Published On: April 16, 2012

Despite the controlling stake in Ally Financial Inc. held by the U.S. government, the lending giant will pare back its government mortgage originations. The move follows a decision to wind down a securitization unit and layoff traders and analysts.

As of the fourth-quarter 2011, the U.S. Department of the Treasury had a 74 percent stake in Ally Financial Inc.

Government home loan production accounted for more than $7 billion of last year’s more than $56 billion in total originations at Ally. But that metric is likely to shrink this year.

The Detroit-based company said in a statement that it will “significantly limit” its production of government mortgages through correspondent clients and wholesale mortgage brokers.

Impacted products include loans insured by the Federal Housing Administration as well as mortgages guaranteed by the Department of Veterans Affairs or the U.S. Department of Agriculture.

The new policy became effective on Monday.

Existing commitments from all clients as of April 16 will be honored, the statement said.

In its third-quarter earnings report, Ally said it would “reduce its focus on the correspondent mortgage channel.” But the latest statement seems to somewhat hedge its remaining position in the correspondent lending market.

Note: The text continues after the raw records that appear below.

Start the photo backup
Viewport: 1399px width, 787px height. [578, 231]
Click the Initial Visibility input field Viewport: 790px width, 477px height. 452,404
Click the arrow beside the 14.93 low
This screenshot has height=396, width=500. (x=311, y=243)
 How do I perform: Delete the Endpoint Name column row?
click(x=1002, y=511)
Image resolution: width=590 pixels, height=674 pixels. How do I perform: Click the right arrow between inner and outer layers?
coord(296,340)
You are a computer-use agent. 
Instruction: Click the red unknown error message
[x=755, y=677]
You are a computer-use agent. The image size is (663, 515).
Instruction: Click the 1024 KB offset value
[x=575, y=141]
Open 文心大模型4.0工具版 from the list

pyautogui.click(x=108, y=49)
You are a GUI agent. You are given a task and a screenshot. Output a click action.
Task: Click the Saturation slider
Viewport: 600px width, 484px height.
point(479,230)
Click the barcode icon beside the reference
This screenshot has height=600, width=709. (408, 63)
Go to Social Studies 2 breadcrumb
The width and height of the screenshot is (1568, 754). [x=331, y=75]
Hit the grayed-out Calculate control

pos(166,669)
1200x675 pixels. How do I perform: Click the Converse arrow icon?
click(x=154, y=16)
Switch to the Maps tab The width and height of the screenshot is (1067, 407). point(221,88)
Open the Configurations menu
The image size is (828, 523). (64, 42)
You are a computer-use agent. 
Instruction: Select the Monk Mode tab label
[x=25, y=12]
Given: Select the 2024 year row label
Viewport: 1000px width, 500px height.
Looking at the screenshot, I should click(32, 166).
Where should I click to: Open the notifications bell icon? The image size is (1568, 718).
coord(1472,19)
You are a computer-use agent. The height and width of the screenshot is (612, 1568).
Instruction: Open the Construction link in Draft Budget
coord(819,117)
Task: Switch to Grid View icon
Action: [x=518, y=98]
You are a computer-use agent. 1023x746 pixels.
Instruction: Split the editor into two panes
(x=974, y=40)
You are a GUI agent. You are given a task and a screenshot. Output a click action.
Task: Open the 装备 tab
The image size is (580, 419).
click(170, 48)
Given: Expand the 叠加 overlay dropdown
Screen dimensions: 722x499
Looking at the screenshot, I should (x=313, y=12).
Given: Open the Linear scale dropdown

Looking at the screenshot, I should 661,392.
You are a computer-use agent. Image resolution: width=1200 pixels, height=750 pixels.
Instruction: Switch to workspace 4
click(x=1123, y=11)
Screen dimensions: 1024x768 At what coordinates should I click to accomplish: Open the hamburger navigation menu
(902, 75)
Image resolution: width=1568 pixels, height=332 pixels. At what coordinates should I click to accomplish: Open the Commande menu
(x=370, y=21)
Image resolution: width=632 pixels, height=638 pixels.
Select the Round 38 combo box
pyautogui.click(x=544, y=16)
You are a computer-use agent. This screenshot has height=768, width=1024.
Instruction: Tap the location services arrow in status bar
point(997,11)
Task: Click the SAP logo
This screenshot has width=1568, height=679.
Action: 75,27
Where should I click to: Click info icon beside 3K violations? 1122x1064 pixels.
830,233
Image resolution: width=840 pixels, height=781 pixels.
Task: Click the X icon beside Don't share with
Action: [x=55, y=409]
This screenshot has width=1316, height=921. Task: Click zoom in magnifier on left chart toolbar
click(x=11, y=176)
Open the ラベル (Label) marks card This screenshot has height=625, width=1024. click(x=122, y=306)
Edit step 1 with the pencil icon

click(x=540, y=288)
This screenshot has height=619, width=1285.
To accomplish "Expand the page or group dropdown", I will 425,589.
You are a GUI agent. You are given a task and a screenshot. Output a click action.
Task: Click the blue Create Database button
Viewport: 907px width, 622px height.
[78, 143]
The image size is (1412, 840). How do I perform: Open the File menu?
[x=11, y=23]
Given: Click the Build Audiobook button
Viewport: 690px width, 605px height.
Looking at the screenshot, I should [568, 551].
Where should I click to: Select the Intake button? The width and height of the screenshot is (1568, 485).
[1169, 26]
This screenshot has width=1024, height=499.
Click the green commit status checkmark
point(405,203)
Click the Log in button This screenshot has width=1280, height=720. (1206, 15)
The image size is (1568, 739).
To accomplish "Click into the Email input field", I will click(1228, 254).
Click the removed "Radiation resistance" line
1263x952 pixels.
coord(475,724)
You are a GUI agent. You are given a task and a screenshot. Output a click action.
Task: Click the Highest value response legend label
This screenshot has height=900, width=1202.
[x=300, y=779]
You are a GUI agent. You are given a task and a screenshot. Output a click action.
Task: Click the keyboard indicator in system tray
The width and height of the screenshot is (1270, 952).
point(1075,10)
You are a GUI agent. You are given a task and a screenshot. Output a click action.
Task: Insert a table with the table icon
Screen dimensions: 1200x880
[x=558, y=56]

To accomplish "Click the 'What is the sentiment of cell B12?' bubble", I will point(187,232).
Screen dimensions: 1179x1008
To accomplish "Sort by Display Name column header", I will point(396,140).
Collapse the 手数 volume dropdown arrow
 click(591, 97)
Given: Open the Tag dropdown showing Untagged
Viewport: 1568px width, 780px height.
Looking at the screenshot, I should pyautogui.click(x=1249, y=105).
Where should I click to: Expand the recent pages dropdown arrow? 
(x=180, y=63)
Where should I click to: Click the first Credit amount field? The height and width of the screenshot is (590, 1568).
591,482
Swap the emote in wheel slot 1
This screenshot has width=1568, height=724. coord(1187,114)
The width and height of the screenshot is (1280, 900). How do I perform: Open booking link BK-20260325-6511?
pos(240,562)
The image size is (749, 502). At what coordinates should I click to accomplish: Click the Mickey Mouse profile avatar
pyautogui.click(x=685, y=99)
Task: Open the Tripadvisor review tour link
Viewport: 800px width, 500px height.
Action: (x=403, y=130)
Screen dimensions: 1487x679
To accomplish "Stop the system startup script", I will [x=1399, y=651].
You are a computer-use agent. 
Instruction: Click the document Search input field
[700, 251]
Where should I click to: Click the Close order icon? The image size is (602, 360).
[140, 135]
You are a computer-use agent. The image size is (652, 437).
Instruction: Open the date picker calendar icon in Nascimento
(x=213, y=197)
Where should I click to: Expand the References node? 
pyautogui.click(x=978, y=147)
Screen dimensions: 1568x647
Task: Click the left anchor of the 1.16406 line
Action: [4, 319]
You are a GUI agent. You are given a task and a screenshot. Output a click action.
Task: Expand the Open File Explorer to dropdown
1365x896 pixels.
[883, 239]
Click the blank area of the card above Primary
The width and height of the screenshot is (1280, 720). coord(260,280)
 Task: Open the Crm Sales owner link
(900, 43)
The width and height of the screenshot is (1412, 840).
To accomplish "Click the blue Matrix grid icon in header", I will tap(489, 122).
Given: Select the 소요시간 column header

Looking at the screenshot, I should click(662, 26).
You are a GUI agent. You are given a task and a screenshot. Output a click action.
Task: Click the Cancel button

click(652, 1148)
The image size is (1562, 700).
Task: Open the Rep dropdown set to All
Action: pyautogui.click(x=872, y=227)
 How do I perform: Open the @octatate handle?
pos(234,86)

“This action, while difficult, is part of the company’s effort to limit activity in certain areas of the correspondent and broker channels and utilize capital most efficiently with strategic customers and products,” the statement said. “The company continues to be in the correspondent and wholesale lending businesses and continues to focus the business toward clients that are most strategic for the overall operation.”

Ally briefly exited third-party originations entirely in the Commonwealth of Massachusetts, though it quickly reversed that decision and resumed third-party business in the state.

The lender said it will continue to offer the government programs in its “consumer lending business” and through a “very limited number of strategic clients” in its correspondent and wholesale channels.

The departure from third-party government lending follows a decision by Ally Securities to exit its mortgage-related broker dealer activities and wind down the operation over the next few weeks.

All existing trades will be honored, according to the company statement.

“These activities are no longer strategic for Ally, and as a result it will refocus resources, capital and attention toward initiatives that more directly support the key franchises,” the statement said.

The company didn’t comment on a reported 33 traders and analysts laid off in conjunction with the unit’s closing.